Why the Focus on Database Sharding?
You will notice as you read this book that much of the focus is on database sharding, a technique and architecture for horizontal shared-nothing partitioning of database data across independent nodes or servers. From extensive experience and research, we have found that, regardless of what DBMS you use, database sharding is the only effective means for scaling a database. This applies to all types of databases, including the traditional relational database management system (RDBMS), NoSQL platforms, Big Data engines, Cloud databases, or databases of the so-called NewSQL paradigm. If you look closely at any of these offerings, particularly if they advertise a scalable platform, you will see that some sort of horizontal partitioning of data across nodes is used. Thus, database sharding is the answer, used in one way or another for virtually every leading database platform. Figure 1.2 shows the concept of database sharding, breaking a large monolithic database into multiple, smaller, sharded database instances across multiple servers.

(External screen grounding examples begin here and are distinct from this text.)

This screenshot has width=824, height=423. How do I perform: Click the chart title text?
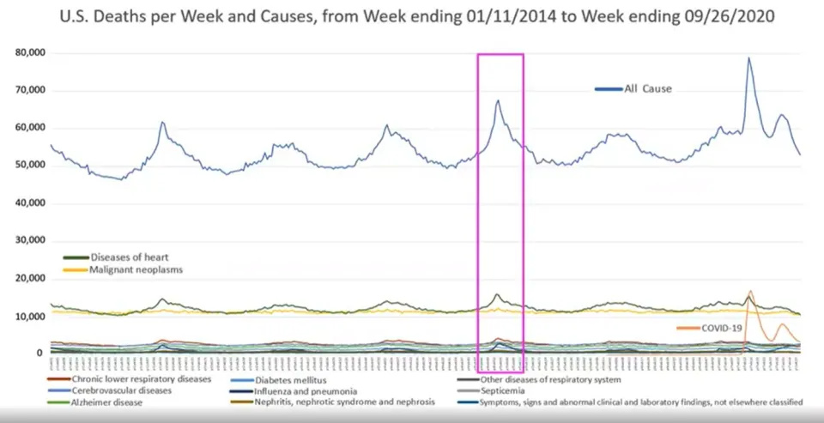pos(411,16)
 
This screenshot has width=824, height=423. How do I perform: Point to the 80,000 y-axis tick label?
pos(30,53)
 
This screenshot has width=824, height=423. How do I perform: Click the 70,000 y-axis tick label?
pos(30,91)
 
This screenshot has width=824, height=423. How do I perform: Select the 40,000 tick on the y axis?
pos(30,203)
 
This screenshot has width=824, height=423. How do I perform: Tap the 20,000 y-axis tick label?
pos(30,279)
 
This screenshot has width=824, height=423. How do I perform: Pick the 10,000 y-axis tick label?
pos(30,317)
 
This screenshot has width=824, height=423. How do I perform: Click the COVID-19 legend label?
pos(722,328)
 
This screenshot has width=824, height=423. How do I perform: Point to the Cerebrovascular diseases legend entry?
pos(122,390)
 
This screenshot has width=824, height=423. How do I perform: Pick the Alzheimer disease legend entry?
pos(107,402)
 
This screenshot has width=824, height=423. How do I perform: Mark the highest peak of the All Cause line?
pos(748,58)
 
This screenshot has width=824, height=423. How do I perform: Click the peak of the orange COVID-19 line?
pos(751,291)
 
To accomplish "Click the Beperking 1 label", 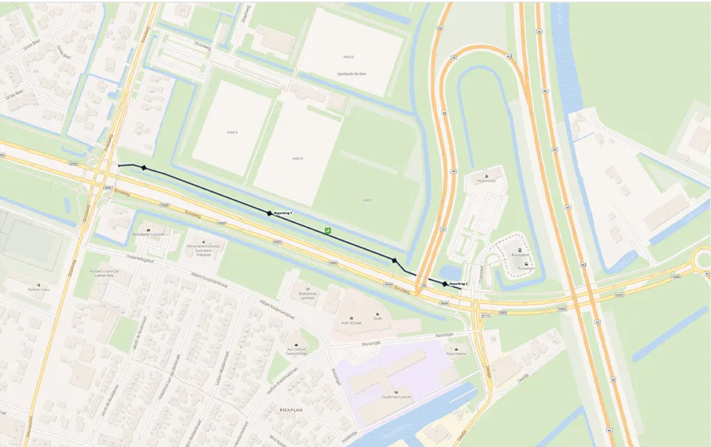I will pos(282,214).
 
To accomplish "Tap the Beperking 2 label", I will pos(458,284).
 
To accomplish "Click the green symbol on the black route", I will pos(327,230).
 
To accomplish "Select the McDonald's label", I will pos(487,181).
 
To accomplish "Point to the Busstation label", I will pos(517,255).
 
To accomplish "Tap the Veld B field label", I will pos(297,159).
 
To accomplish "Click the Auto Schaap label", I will pos(351,323).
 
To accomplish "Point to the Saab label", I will pos(378,318).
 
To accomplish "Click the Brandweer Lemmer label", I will pos(147,234).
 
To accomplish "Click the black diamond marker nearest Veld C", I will pos(394,261).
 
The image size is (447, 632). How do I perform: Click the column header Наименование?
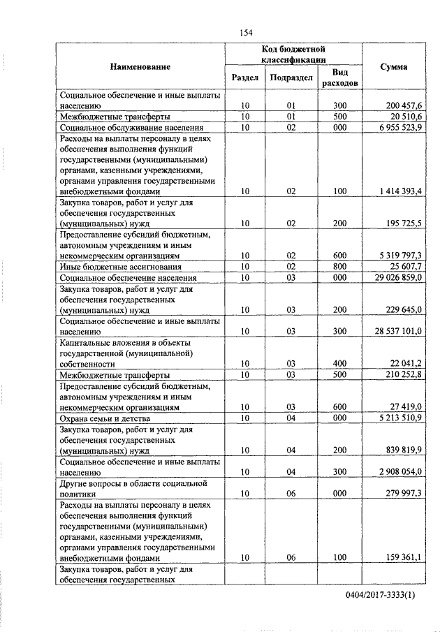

Figure 1.2 Database sharding
Understanding the underlying principles of how database sharding works is the answer to controlling your own destiny regarding the ultimate performance of your Big Data implementation. The basic concepts behind sharding and how it works are not difficult, and once you grasp them you can implement amazing levels of scalability. Ultimately this book is about making you successful with your database tier, and the more you know about this concept, the more power you will have over defining, predicting, optimizing, and controlling the performance of your own databases.